• _Assignment_:
All lines of the material that contain "this" must be copied out.

• _Source material_:

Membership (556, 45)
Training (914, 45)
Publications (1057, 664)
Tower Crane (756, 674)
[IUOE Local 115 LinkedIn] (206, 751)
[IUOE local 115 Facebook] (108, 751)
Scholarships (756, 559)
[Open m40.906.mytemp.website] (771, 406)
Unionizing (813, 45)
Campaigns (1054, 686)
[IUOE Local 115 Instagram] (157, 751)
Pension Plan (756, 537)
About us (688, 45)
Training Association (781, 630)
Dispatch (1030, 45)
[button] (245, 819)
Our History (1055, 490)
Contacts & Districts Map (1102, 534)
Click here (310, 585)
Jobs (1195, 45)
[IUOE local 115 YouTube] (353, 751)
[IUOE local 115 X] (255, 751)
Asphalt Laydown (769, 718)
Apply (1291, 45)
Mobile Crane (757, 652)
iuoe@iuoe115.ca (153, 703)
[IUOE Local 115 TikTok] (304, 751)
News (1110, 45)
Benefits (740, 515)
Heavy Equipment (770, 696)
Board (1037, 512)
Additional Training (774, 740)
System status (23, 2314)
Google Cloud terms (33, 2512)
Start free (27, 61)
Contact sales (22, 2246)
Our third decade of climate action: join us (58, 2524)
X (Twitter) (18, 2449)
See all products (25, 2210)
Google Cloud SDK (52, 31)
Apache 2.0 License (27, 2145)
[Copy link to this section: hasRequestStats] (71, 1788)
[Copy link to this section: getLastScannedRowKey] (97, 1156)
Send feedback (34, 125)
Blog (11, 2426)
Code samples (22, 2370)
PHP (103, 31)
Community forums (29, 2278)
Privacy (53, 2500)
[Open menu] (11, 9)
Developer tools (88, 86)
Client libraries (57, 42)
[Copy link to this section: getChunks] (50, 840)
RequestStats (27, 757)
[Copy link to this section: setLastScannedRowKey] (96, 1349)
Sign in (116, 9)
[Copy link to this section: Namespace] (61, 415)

• _Exercise answer_:
[Copy link to this section: hasRequestStats] (71, 1788)
[Copy link to this section: getLastScannedRowKey] (97, 1156)
[Copy link to this section: getChunks] (50, 840)
[Copy link to this section: setLastScannedRowKey] (96, 1349)
[Copy link to this section: Namespace] (61, 415)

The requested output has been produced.